The complete process is described in a simplified manner in Annex A and Figure A.1.
5 Apparatus
The usual apparatus and, in particular, the following shall be used:
5.1 Analytical balance, with an accuracy of at least ± 0,001 g.
5.2 Standard disintegrator, compliant with ISO 5263-1.
5.3 pH meter.
5.4 Filter paper grade 388, with diameter of 150 mm (basis weight 84 g/m , filtration speed
10 s/10 ml, deposition range 12 µm to 15 μm).
5.5 Büchner funnel, diameter 125 mm and 150 mm equipped with suction flask.
5.6 Refrigerator (optional), to store the filtrate.
5.7 Aluminium trays, for the determination of the evaporation residue.
5.8 Forced air convection oven, able to maintain the required temperatures (60 °C, 105 °C and
130 °C) with accuracy of ± 2 °C.
5.9 Somerville-fractionator, compliant with TAPPI/ANSI T275.
5.10 Perforated screen plate, with 5mm hole diameter (for details see Annex B).
5.11 Stopwatch/timer.
5.12 Sample containers, beakers, buckets or barrels.
5.13 Filter paper grade 388, with a diameter of 125 mm (basis weight 84 g/m , filtration speed
10 s/10 ml, deposition range 12 µm to 15 μm).
5.14 Carrier boards and cover sheets, compliant with EN ISO 5269-2.
5.15 Desiccator, compliant with ISO 13130.
The desiccator should be filled with desiccant to such an extent that there is at least a 10 mm gap between
the desiccant and the perforated plate, sieve or grid. The use of a drying cabinet is possible, but ensure
that the results are the same.
The temperature and relative humidity in the desiccator shall be measured regularly before and after
each test with a suitable measuring device.

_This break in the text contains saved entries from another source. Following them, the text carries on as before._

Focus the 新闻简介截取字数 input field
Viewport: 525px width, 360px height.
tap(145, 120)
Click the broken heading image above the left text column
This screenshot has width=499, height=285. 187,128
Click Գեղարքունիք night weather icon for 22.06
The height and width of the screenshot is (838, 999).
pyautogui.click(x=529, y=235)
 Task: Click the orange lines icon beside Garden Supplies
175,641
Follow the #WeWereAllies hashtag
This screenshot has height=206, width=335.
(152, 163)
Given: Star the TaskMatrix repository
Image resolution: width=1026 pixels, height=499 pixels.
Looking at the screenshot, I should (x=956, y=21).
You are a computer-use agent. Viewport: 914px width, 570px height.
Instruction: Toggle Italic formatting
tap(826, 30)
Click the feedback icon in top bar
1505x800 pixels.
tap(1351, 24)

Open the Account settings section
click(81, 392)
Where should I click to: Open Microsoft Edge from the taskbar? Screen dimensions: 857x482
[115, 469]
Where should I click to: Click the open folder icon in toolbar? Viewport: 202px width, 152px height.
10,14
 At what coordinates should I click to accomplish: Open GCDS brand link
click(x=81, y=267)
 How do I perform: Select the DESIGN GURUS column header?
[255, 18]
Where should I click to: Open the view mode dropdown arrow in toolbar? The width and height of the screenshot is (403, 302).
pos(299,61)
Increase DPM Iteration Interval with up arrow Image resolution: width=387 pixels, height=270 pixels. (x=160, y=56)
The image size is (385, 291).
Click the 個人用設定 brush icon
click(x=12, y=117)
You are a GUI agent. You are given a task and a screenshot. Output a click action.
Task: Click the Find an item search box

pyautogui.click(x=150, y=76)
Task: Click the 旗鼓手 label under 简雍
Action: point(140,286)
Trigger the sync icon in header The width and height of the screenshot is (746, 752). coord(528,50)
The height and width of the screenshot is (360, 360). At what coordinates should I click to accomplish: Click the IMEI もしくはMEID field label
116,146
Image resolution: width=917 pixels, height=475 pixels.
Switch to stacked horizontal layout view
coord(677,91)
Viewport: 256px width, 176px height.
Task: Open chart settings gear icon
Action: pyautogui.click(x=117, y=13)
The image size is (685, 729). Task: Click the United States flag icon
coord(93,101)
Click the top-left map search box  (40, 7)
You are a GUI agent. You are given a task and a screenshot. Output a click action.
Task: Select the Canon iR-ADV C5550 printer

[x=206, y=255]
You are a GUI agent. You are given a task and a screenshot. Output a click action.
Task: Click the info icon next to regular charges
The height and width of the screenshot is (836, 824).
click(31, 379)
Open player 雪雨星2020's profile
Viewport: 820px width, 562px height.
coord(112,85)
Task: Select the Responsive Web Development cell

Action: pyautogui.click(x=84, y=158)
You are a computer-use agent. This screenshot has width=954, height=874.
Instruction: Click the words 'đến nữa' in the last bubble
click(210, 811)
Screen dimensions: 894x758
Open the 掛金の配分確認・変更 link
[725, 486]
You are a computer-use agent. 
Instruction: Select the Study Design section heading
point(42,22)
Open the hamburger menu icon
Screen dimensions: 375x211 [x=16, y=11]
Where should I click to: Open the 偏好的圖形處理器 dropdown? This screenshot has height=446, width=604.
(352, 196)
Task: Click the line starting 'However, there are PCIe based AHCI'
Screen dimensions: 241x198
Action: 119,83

Each laboratory should maintain a constant value, otherwise
the desiccant shall be regenerated.
No specific value is set for the temperature and relative humidity. The values are rather for checking the
correct functioning of the desiccator and the desiccant and should be recorded and checked regularly
before, during and after each test.
5.16 Thickener, as described in Annex C, with a test sieve compliant to ISO 3310-1.
5.17 Rapid Köthen sheet former, compliant with EN ISO 5269-2.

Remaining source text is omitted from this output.